Образ корейской суженой героя проник в бурятский эпос. Сюжет с кореянкой часто сопряжен с испытаниями, которые приходится вынести бурятскому воину, а также с захватом власти.
Корейскую принцессу эпос характеризует, например, в таких выражениях: «Нет прекраснее её на всей земле. Когда ночью она выходит из дворца, красота её освещает всё вокруг. Люди встают с постелей, думая, что солнце взошло, и день настал!»
Герой едет к суженой. Корейская принцесса испытывает его и проникается симпатией, но просит добиться согласия отца. Бурятский герой, обращаясь к корейскому хану за благословлением на брак с его дочерью, сталкивается с условиями, которые ему надо выполнить. Тесть отправляет юношу на войну, затем – за чудесными животными и предметами.
В процессе всех этих квестов герой проходит через опасности и битвы, но неизменно возвращается к корейскому правителю с победой. Наконец, после всех испытаний, связанных с противостоянием «третьим сторонам», правитель Кореи требует от бурята добиться отмены и возврата всех жертвоприношений небесному богу. Этот бог оказывается родным для бурята, и тот приходит в ярость от очередного задания и убивает короля.

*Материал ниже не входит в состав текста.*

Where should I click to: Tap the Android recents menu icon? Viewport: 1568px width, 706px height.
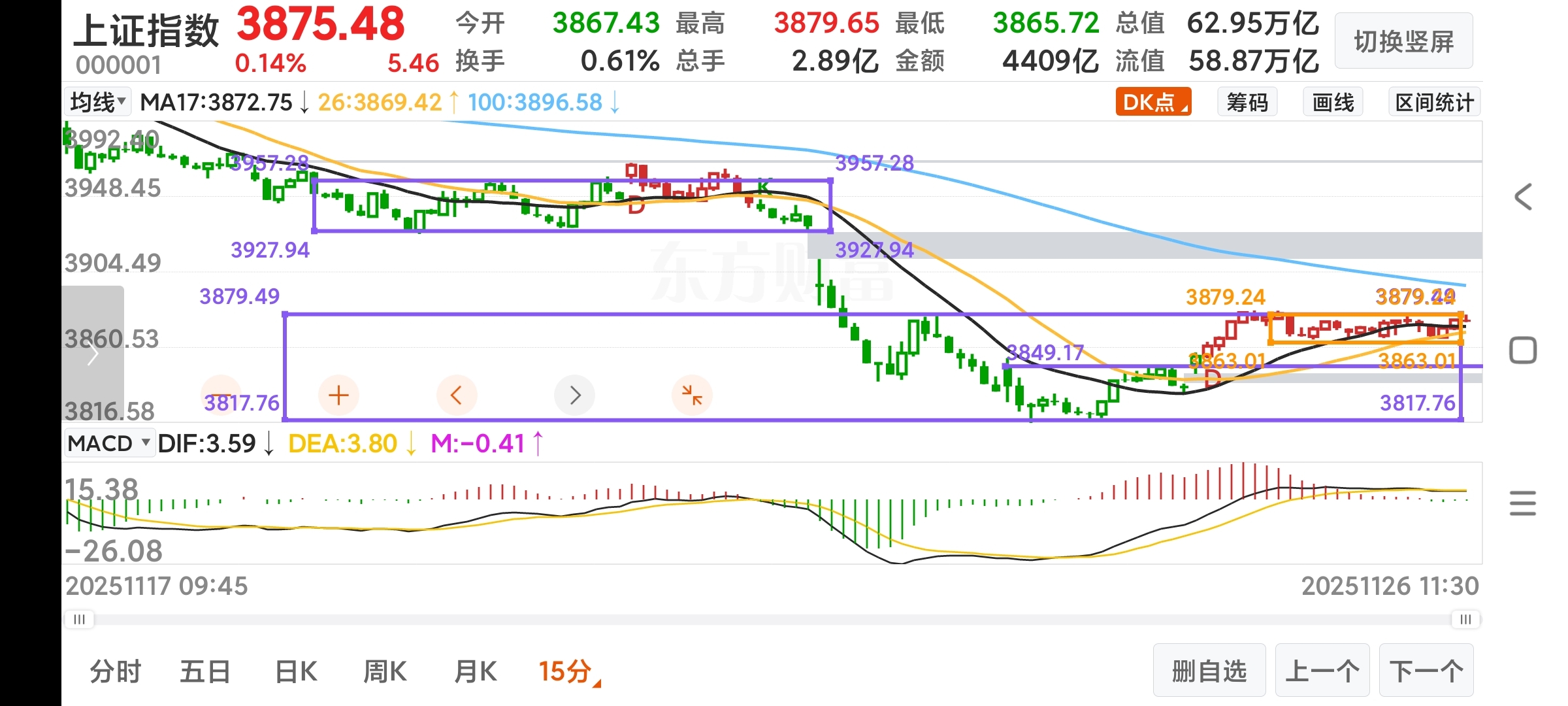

Последний сюжет заставляет вспомнить о попытках корейских королей вести интриги против своих сюзеренов - юаньских императоров. Бывало и такое, что корейцы привлекали на свою сторону некоторых монголов. С другой стороны ничуть не реже, если не чаще, корейцы сотрудничали с монголами против собственных королей. Перипетии интриг при дворах корейских правителей в эпоху поздней Юань мы рассмотрим в следующих публикациях, а здесь отметим, что на территории Кореи того периода монголы концентрировались в северных провинциях и на самом юге, на острове Чеджу. В столице же пребывали монгольские знатные дамы, вышедшие замуж за корейских королей и их свита.
Что интересно, бурятский эпос показывает, что принцесса, пребывая в шоке от гибели отца, долго плачет, но в итоге решает уехать с суженым. Показательно, что кореянка забирает с собой своих подданных и имущество. Это типично для фольклора монголов. Если в эпосах оседлых народов герой занимает трон в чужом королевстве, то у кочевых народов чаще события развиваются так, что герой возвращается на родину и забирает с собой всех или половину захваченных подданных и богатств.
Как видим, фольклор бурят отразил корейские мотивы в самых разных жанрах, что может говорить о достаточно плотных контактах предков бурят с корейцами в историческом прошлом.
Диапазон дат этих контактов вполне велик, но наиболее ранние из них происходили в то время, когда протобурятская общность ещё не выделилась из древнемонгольской. Второй период, когда уже именно племена сформировавшейся особой бурятской культуры контактировали с Кореей, это очевидно эпоха Монгольской империи. Третий период последовал после распада единого государства монголов, когда часть бурят оказалась на территории Маньчжурии, а возможно и самой Кореи.